Segment Start: DATA FOR THIS TASK
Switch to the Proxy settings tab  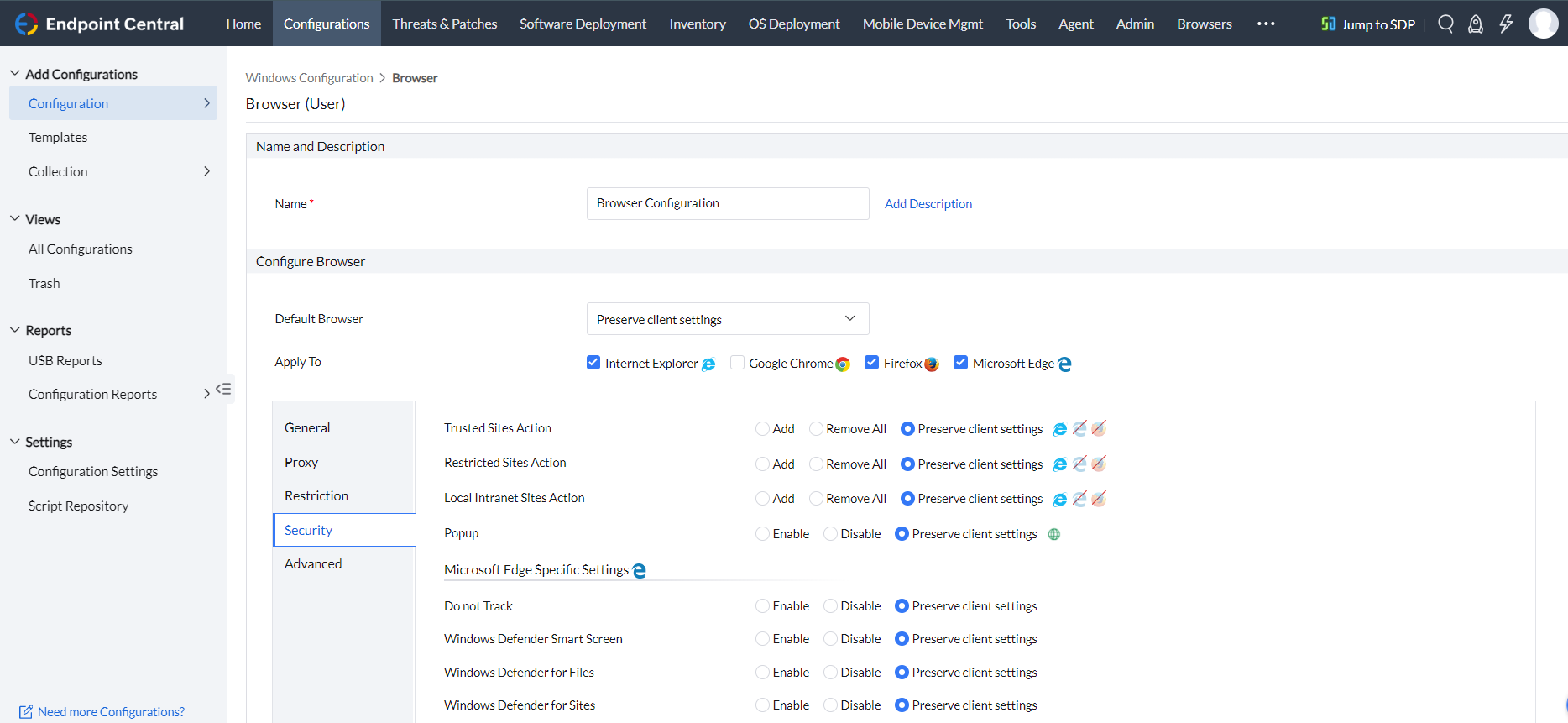[x=301, y=462]
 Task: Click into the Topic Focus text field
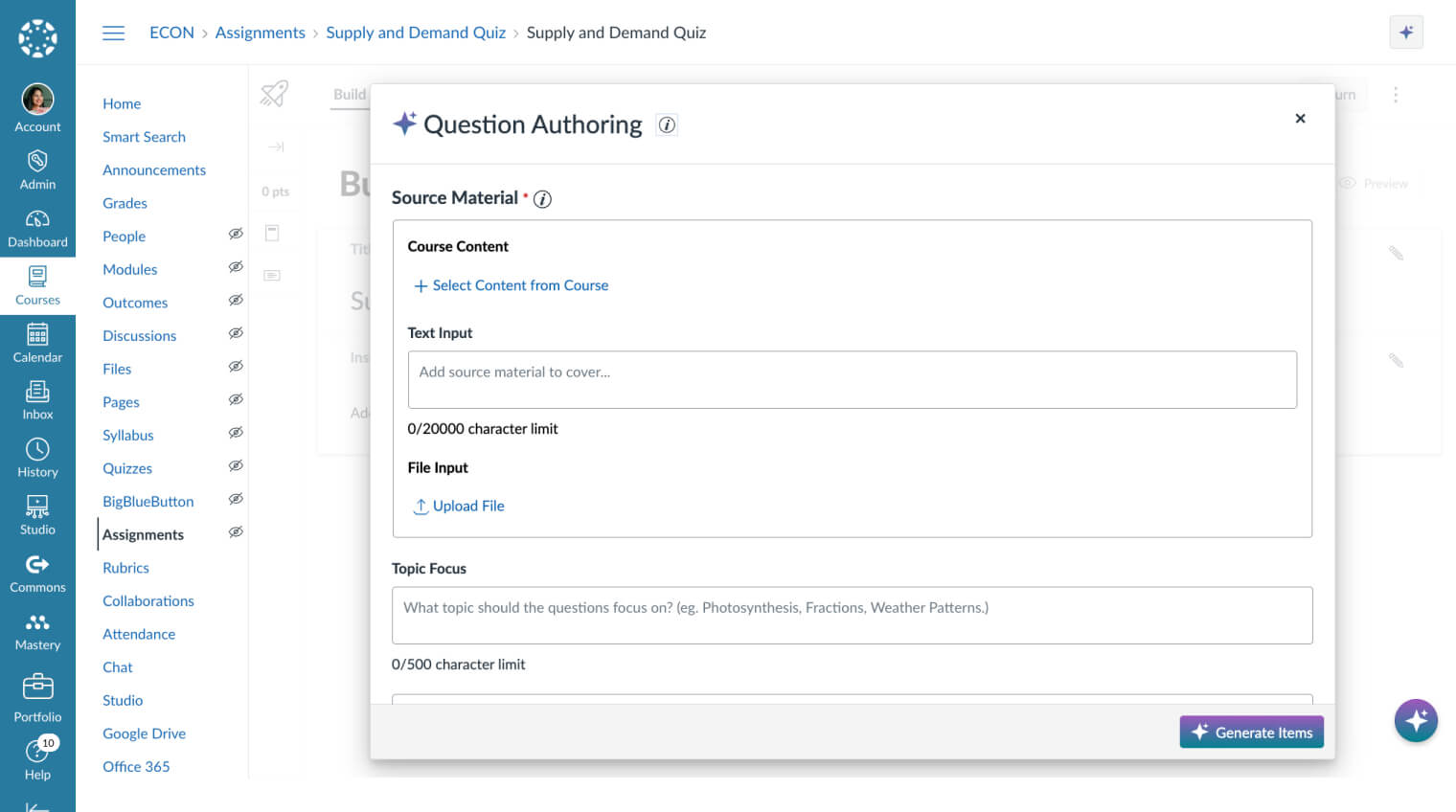(x=852, y=615)
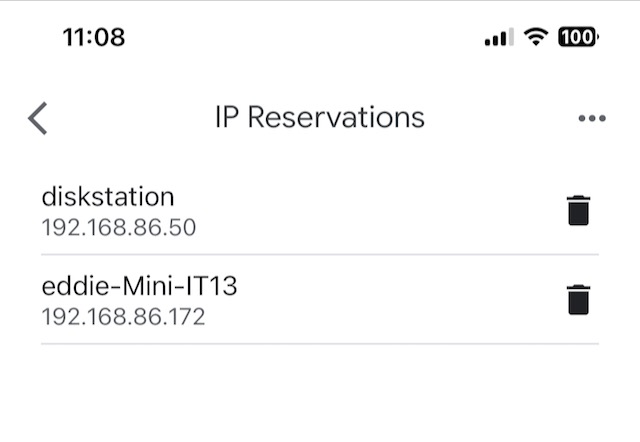Tap the cellular signal bars
Viewport: 640px width, 442px height.
pyautogui.click(x=498, y=39)
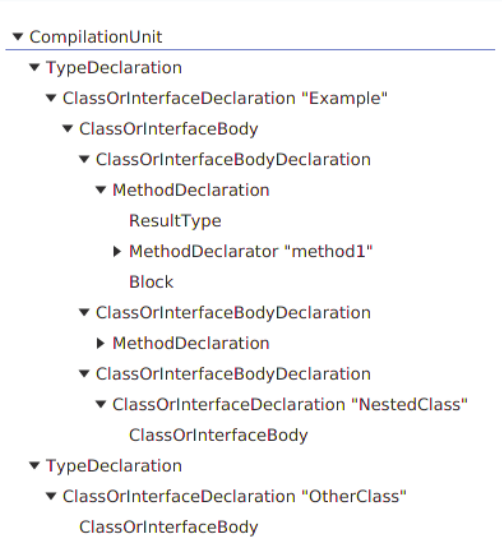
Task: Collapse the second TypeDeclaration arrow
Action: coord(34,465)
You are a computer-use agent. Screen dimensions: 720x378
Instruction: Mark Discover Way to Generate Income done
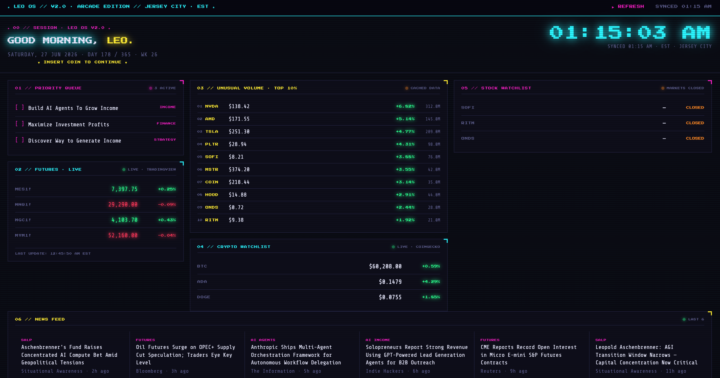(20, 140)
Segment End: DATA FOR THIS TASK
### PROBLEM TO WORK ON
Make an exact copy of only those lines that run from the line with "You are a computer-use" through the end of the records, excluding pictures.

### EXERCISE RESPONSE
You are a computer-use agent. Screen dimensions: 720x378
Instruction: Mark Discover Way to Generate Income done
(20, 140)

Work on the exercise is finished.